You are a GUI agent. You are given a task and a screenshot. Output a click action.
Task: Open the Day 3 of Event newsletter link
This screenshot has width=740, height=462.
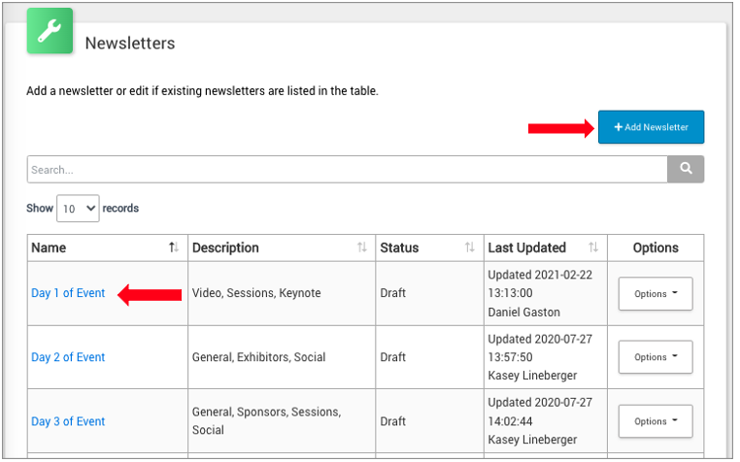click(68, 421)
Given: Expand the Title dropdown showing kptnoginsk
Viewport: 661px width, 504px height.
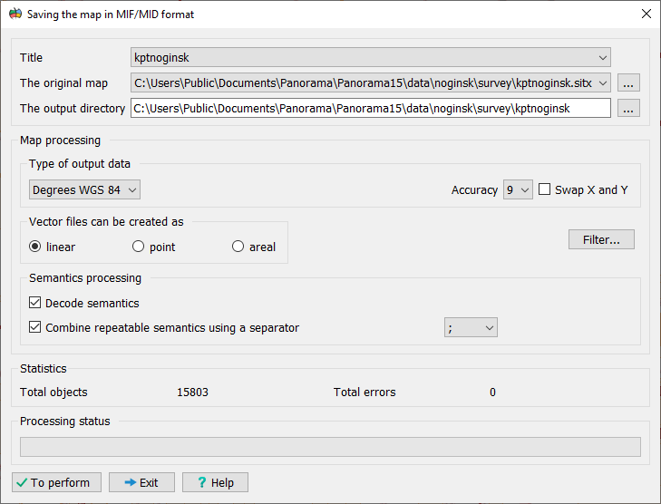Looking at the screenshot, I should click(602, 57).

● ● ● ● ● ● ●

● Action item
Repeat all of the listing above word for word, and exclude the pictures.

● Output of the exercise
You are a GUI agent. You are given a task and a screenshot. Output a click action.
Task: Open the Day 3 of Event newsletter link
This screenshot has width=740, height=462.
click(68, 421)
Given: Expand the Title dropdown showing kptnoginsk
Viewport: 661px width, 504px height.
Looking at the screenshot, I should click(602, 57).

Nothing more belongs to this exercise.